To do >> From the data below, return the exact lines starting at the line containing "This screenshot has height=247, width=338." and ending at the line containing "Open hamburger menu beside Help", both included, and nothing else.

Input records >>

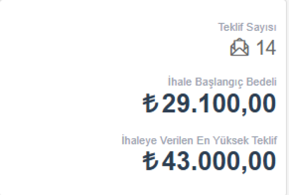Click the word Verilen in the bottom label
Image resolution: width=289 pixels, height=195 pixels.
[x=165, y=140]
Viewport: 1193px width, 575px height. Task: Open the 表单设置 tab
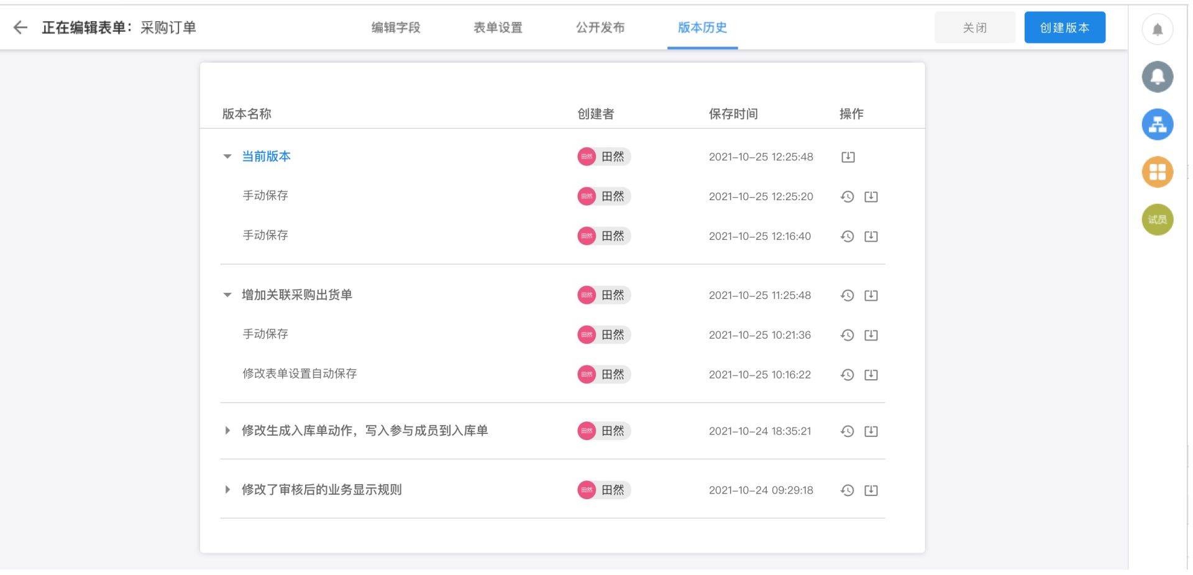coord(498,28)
...
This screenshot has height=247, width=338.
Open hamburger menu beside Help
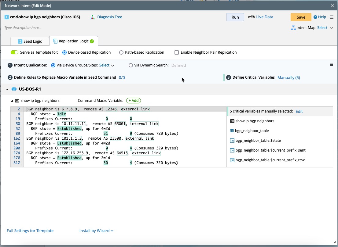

Response for this exercise >>
This screenshot has height=247, width=338.
Open hamburger menu beside Help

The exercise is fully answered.